At the time, I had a brief dialogue over at Scruton's site. I'd like to go through one of his rejoinders bit by bit. He says:
It seems clear that the sadness of a piece of music is a property of the music, not of the listener – otherwise why should we take such pleasure in listening to sad music?
Scruton is just wrong here: it's not at all clear and it's not true. We take pleasure in listening to music we find sad because we like to act out and simulate emotions. We are like cubs in a litter: their play simulates fighting and hunting because that's what they need to do "for real." We find ways to simulate emotions and empathy because both serve us in response to the unpredictable vicissitudes of life.

A piece of music is not in itself sad. The quality of sadness is not part of the music but a product of the listener's response to pitch, timbre, rhythm, and structure. If you want to argue that sadness is "in" the music then you need to be able to isolate and measure sadness. If you cannot isolate and measure sadness, then on what basis do you claim it's "in" there?

Let's move on to see how Scruton develops his argument.
Minor keys and minor triads are not necessarily sad – everything depends on the musical context.
Well, this is what I've been saying!
Just to take a well-known instance: ‘My Favourite Things’, from 'The Sound of Music', in E minor, and one of the happiest songs in the American Song Book. Admittedly, in (sic) changes suddenly to G major at the end; but there is nothing in that song remotely reminiscent of the terrifying E flat minor triad that opens the prelude to 'Götterdämmerung'.
All this supports my contention. If Scruton is echoing my points, why on earth would he say that I'm "in deep water here"?
Of course Larry is right that music is something more than the ‘selection and arrangement of pitched sounds’, just as a picture is something more than the selection and arrangement of coloured patches.
Is this a typo? I think Scruton really thinks I'm saying that music is nothing more than 'selection and arrangement of pitched sounds.’

What I am actually saying, however, is that the "something more" of music lies in what we bring to listening. We are never passive listeners. We distinguish music by understanding it as expressive; when we assign expressive power to a sound, it becomes distinguished from background noise.
But is there a scientific theory that enables us to pass from the description of the sounds to a description of the music – in other words, to a description of what a musical listener 'hears' in those sounds? I have tried to show that there can be no such theory, since musical organisation involves irreducible spatial metaphors – see 'The Aesthetics of Music', ch. 2.
Well, there are psychological and cognitive neurological disciplines that may offer such theories as will satisfy Scruton. But I am at a disadvantage because I am unfamiliar with Scruton's longer argument involving music's "irreducible spatial metaphors."

Yet I also think that raising music's "irreducible spatial metaphors" shows the serious flaw in Scruton's thinking, the flaw I identified and criticized in my earlier post here. As soon as we talk about "irreducible spatial metaphors," we are not explaining the music anymore. We have moved from the physical world to the interior world of human subjectivity.

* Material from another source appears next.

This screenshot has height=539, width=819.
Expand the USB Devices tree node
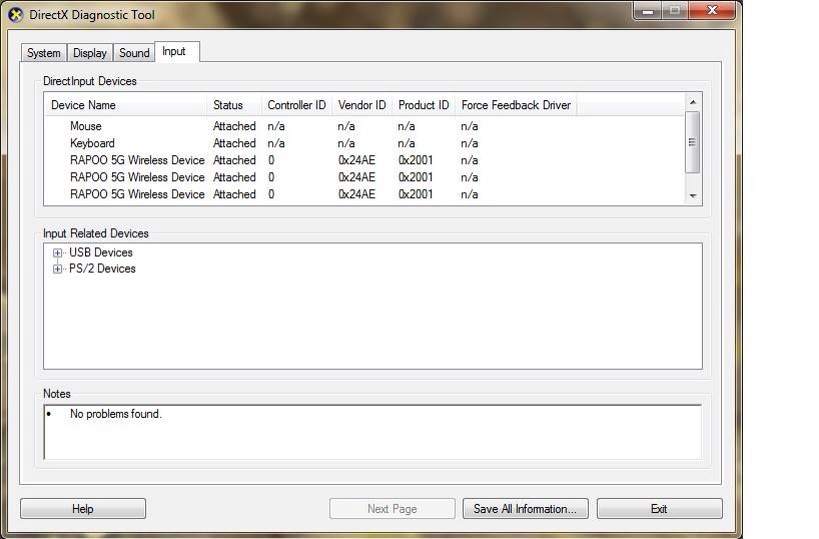coord(58,253)
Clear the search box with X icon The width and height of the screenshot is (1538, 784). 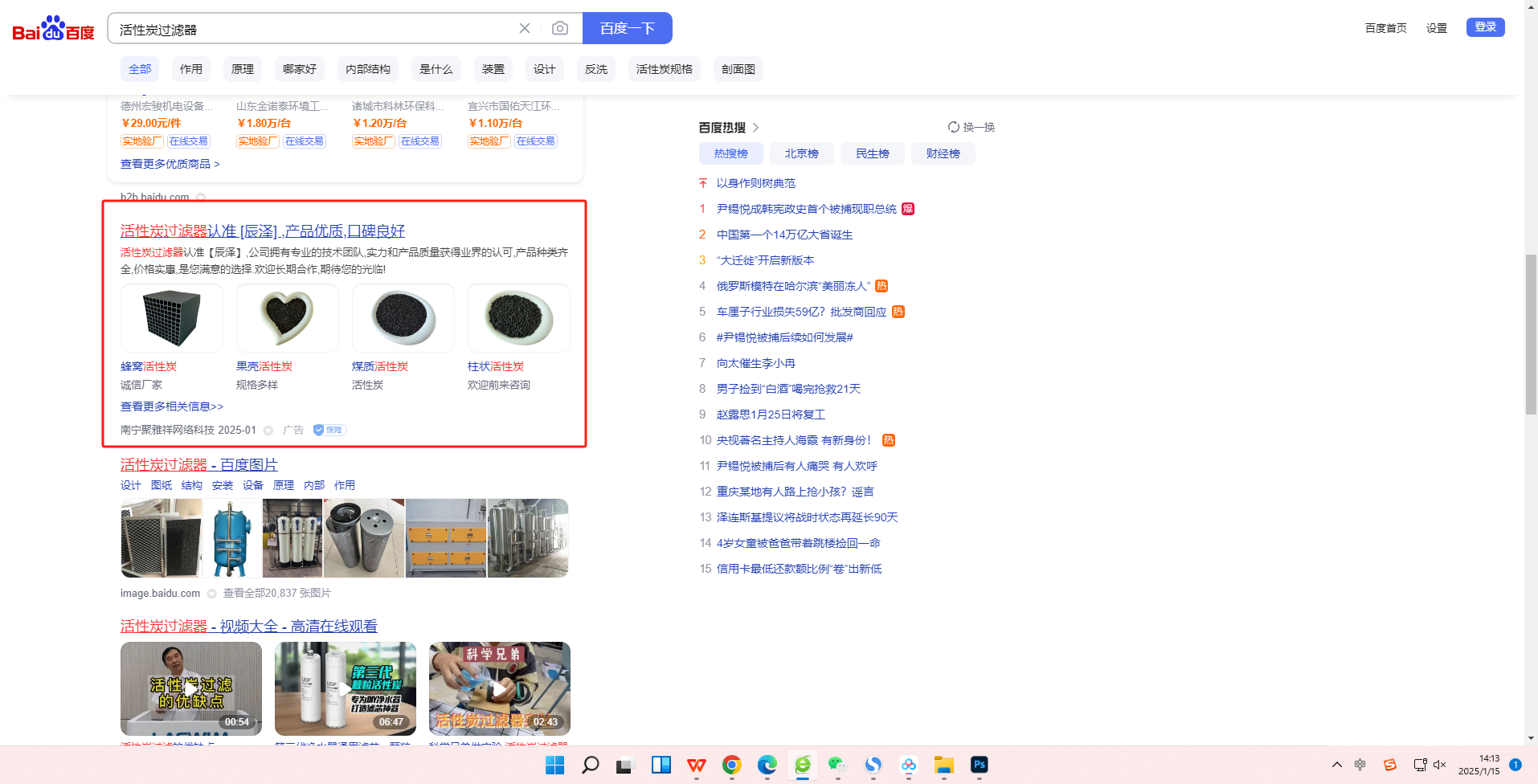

Scruton, we recall, initially was concerned with explaining music and with saying that science could never come up with such an explanation. But if Scruton is correct, then it's because he wants science to explain something it cannot access, how it feels for a person to experience something. It's not unlike demanding to know what it's like for a computer to crunch a new set of numbers. It's not unlike wondering what the sound is of one hand clapping. It's not unlike wondering how many angels can fit on the head of a pin.

Scruton closes:
But the questions here are vast, and not to be solved by local skirmishes.
The questions may be vast, but we should perhaps whittle down the questions to ones that are, at least in principle, answerable.